_EXERCISE GOAL_
Pictures aside, reproduce exactly each line from the one holding "Task: Click the Many2One (many2one) cell" through the last line of the material, both ends included.

____ TASK INPUTS

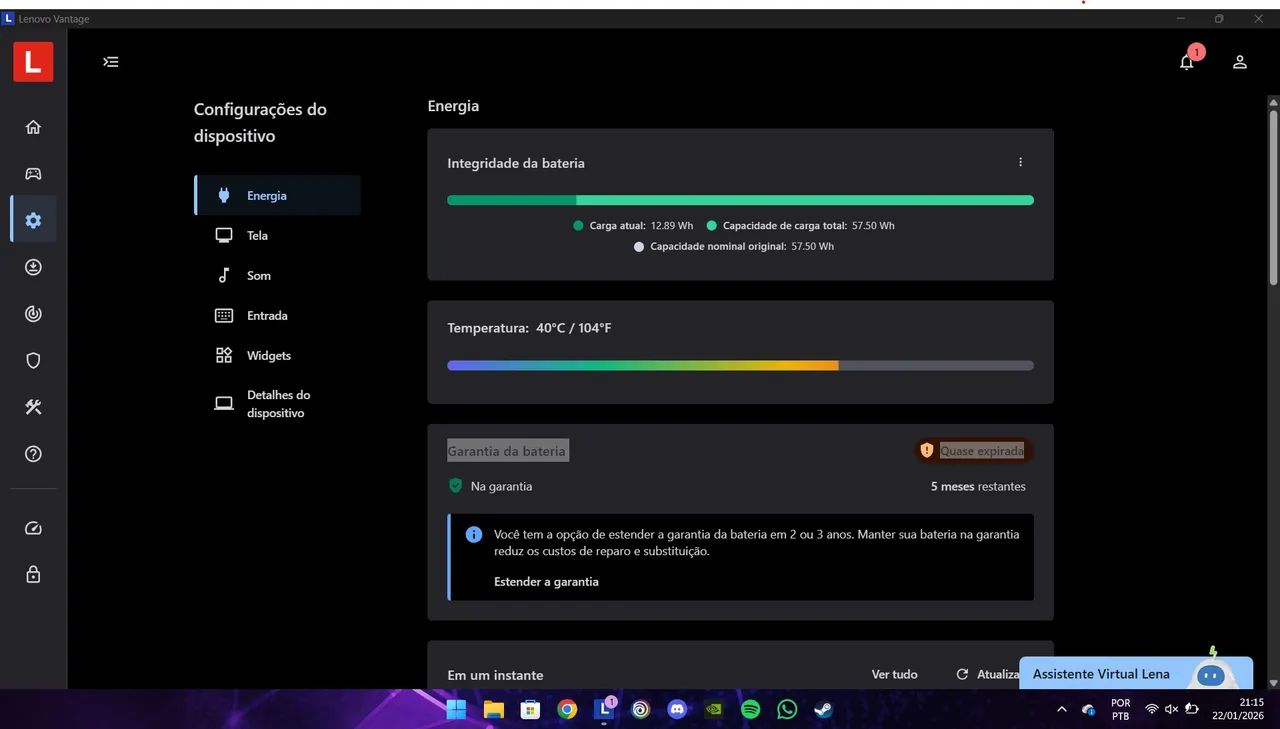The width and height of the screenshot is (1280, 729).
Task: Click the padlock icon in sidebar
Action: [33, 575]
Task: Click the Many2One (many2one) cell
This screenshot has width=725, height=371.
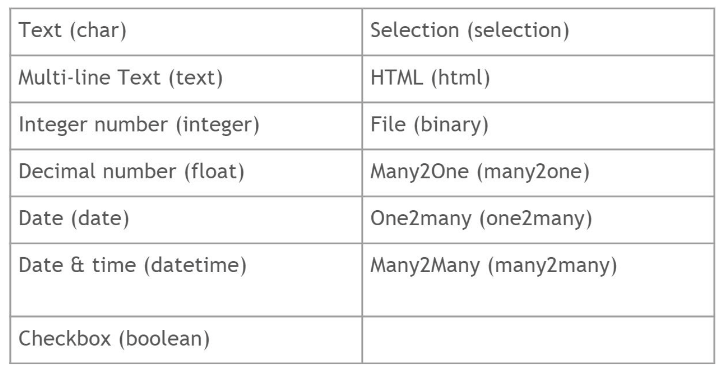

________

_TASK RESULT_
Task: Click the Many2One (many2one) cell
This screenshot has width=725, height=371.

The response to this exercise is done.